Update the lines from the line with "Task: Click the" up to and including the line with "The image size is (1568, 518). point(120,249)", changing every "Select" to "Choose" and keeping everything else the same. Give only those lines.

Element and text location data
▬▬▬▬▬▬▬▬▬▬
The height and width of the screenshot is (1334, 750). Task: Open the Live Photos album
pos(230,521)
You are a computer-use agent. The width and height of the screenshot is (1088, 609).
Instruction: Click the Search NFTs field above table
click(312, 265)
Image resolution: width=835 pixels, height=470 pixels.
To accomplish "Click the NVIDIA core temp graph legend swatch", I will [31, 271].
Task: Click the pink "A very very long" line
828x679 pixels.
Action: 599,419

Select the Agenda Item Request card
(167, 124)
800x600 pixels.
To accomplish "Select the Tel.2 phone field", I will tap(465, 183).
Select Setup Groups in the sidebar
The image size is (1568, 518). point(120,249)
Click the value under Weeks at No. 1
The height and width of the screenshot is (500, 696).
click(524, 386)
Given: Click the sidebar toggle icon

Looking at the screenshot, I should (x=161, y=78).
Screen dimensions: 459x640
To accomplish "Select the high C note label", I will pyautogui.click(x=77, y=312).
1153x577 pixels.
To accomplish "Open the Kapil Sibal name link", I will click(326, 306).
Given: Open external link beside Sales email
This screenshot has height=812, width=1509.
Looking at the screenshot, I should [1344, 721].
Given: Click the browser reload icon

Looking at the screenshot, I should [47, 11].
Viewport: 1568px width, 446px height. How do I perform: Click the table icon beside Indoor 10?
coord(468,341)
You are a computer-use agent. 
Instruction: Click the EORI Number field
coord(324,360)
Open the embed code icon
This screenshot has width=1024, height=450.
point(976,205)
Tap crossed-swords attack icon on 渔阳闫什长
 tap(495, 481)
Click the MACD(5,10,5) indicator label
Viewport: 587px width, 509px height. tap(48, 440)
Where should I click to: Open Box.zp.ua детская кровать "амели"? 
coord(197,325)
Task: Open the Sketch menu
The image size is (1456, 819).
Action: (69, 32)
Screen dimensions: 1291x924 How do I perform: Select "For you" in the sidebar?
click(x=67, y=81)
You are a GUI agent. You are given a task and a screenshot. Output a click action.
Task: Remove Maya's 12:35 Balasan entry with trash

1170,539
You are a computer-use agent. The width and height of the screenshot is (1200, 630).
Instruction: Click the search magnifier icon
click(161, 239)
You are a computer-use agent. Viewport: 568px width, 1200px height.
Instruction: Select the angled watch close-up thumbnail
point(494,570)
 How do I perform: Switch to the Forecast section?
▬▬▬▬▬▬▬▬▬▬
Task output >>
Task: Click the pink "A very very long" line
828x679 pixels.
Action: 599,419

Choose the Agenda Item Request card
(167, 124)
800x600 pixels.
To accomplish "Choose the Tel.2 phone field", I will tap(465, 183).
Choose Setup Groups in the sidebar
The image size is (1568, 518). point(120,249)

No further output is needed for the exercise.